TASK PROMPT: Would you show every line from the records that holds "size"?

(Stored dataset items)
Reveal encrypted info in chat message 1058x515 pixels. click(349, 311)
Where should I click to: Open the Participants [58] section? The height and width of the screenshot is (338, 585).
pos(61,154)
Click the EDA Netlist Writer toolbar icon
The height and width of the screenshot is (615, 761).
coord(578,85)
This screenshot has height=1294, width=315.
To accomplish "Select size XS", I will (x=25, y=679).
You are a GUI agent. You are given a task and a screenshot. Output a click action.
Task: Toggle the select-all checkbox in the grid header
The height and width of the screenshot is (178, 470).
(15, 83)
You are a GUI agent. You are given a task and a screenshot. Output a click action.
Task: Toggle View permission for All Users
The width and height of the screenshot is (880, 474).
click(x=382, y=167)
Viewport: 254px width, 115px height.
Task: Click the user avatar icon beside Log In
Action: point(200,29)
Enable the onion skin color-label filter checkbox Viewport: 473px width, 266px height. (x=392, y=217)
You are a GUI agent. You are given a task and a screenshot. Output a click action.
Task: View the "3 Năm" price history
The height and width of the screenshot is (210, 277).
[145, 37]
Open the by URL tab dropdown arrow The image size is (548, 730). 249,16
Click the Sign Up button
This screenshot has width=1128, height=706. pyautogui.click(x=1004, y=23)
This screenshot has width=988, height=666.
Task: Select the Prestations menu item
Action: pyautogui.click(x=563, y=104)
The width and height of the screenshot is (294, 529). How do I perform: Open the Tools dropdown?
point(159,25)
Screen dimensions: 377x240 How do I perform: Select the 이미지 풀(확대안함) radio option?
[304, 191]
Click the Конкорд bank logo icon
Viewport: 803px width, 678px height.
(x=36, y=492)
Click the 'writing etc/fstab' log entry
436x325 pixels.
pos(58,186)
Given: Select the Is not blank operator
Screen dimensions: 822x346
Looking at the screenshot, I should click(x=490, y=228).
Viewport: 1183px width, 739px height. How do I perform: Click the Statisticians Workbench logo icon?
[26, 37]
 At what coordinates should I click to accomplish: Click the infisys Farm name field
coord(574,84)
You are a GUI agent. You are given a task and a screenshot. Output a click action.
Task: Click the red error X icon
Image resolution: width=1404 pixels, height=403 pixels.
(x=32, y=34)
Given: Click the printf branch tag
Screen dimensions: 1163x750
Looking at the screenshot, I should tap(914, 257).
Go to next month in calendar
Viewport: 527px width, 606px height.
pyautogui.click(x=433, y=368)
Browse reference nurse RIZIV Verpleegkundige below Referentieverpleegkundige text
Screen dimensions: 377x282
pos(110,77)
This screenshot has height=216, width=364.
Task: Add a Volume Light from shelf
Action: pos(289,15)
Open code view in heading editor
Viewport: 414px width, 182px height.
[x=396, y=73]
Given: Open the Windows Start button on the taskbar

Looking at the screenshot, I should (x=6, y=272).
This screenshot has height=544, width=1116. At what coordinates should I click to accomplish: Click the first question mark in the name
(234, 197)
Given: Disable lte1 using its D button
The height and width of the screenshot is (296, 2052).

OUTPUT OF THE TASK:
To accomplish "Select size XS", I will (x=25, y=679).
Open the by URL tab dropdown arrow The image size is (548, 730). 249,16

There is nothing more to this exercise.